Taking the DEC RP03 disk pack drive as an example of an "early hard disk", I took a look at the maintenance manual for the associated RP11 controller:

RP11-C disk pack drive controller maintenance manual

The RP03 drive uses RP02P disk packs (actually the same packs as the IBM 2316), and these packs are 'hard-sectored' via a metal disc with 20 sector notches (plus 1 index notch). Rather than having 20 small sectors, the RP03 ignores every other notch to end up with 10 sectors per track, allowing each sector to be twice as big. These packs are spun at 2400 rpm, which works out to 40 revolutions per second, or 25 milliseconds per revolution. Dividing by 10 sectors gives 2.5 milliseconds per sector, or 2500 microseconds.

Page 4-24 of the maintenance manual indicates that a continuous stream of 0 bits would be written as a 2.5 MHz signal while a continuous stream of 1 bits would be written as a 5.0 MHz signal. This means that the 'bit clock' is 2.5 MHz, or 0.4 microseconds per bit.
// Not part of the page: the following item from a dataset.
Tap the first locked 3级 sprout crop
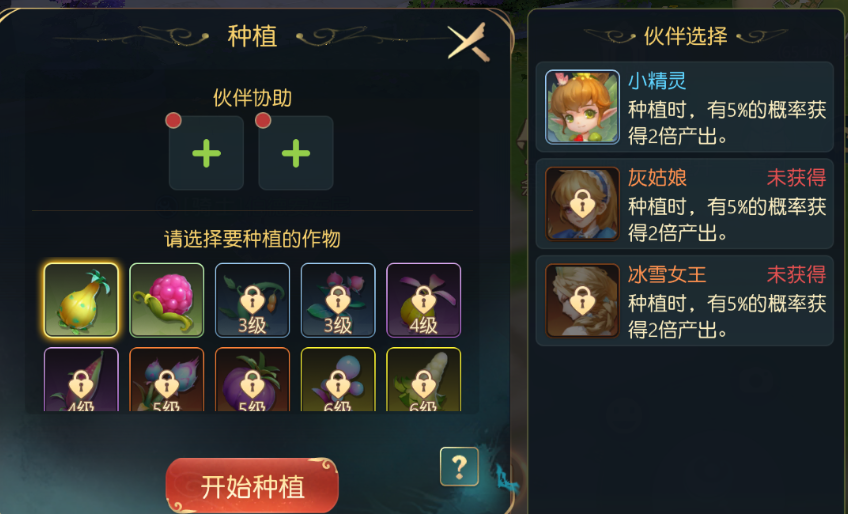Image resolution: width=848 pixels, height=514 pixels. coord(252,300)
Page 3-10 reports that each sector consists of 165 37-bit words, which is 6105 bits. At 0.4 microseconds per bit, that's 2442 microseconds per sector. Note that the actual data capacity of each sector is 128 36-bit words (4608 bits) so a significant fraction of the theoretical capacity is occupied by parity/checksum bits, clock sync bits and other housekeeping (1497 bits out of 6105, or 598.8 microseconds).

2500 microseconds minus 2442 microseconds leaves 58 microseconds of spacing between each sector, or 2.32% of the track (58 divided by 2500).

This is a very small amount of overhead compared to the 598.8 microseconds used for error checking and other overhead (24%).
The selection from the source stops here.